Baked Tofu with Cabbage & Shiitakes

Baked Tofu with Cabbage & Shiitakes

Servings: 4 | Prep Time: ~ 40 min |

Nutrition Information

  • Calories: 322 kcal
  • Carbs: 15 g
  • Fat: 20 g
  • Protein: 24 g
  • Fiber: 6 g
  • Sugar: 4 g


  • 2 packages (14- to 16-ounces each) extra-firm tofu
  • 2 ½ Tablespoons black bean-garlic sauce, divided (see Notes)
  • 2 Tablespoons toasted sesame oil, divided
  • 2 teaspoons sesame seeds
  • 10 cups chopped napa cabbage, cut into 1-inch pieces
  • 3 cups halved shiitake mushroom caps (about 4 ounces)
  • 1 bunch scallions, cut into 1-inch pieces, plus chopped greens for garnish
  • 2 Tablespoons Shao Hsing rice wine (see Notes) or dry sherry
  • 2 teaspoons hot sauce (e.g., Sriracha) to taste

Total number of ingredients: 9


  1. Pat tofu dry.
  2. Place oven racks in upper third and lower third of oven. Preheat oven to 425°
  3. Coat 2 large baking sheets with cooking spray. (Use sheets with rims.)
  4. Cut tofu into 1-inch pieces; place in large bowl.
  5. Add 2 Tablespoons of black bean-garlic sauce, 1 Tablespoon of sesame oil, and the sesame seeds.

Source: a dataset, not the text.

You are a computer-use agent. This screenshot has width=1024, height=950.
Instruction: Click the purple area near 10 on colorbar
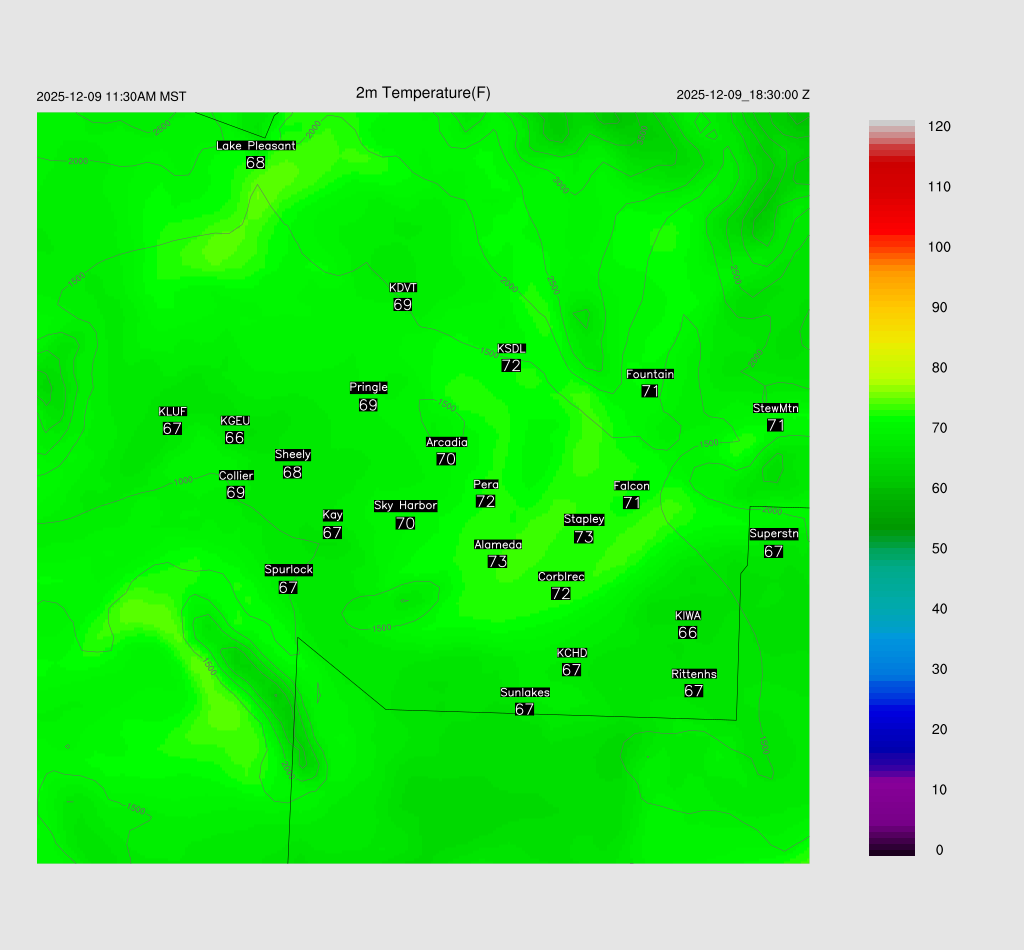click(x=891, y=790)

Toss to coat.
  6. Place tofu pieces in a single layer on one baking sheet. (Save the bowl.) Roast tofu on lower rack until browned (25 to 30 minutes), stirring twice.
  7. While tofu is roasting, combine cabbage, mushrooms, scallion pieces, remaining ½ Tablespoon black bean-garlic sauce, and remaining 1 Tablespoon sesame oil in bowl saved from step 6.
  8. Spread vegetables on second baking sheet.
  9. When tofu has roasted 10 minutes, place sheet with vegetables on upper rack. Roast until tender (about 20 minutes), stirring once or twice.
  10. Spoon tofu over vegetables, drizzle with rice wine (or sherry) and hot sauce. Stir to combine. Garnish with scallion greens.


Black bean-garlic sauce and Shao Hsing (Shaoxing) rice wine can be found in Asian markets or in Asian foods sections of well-supplied grocery stores.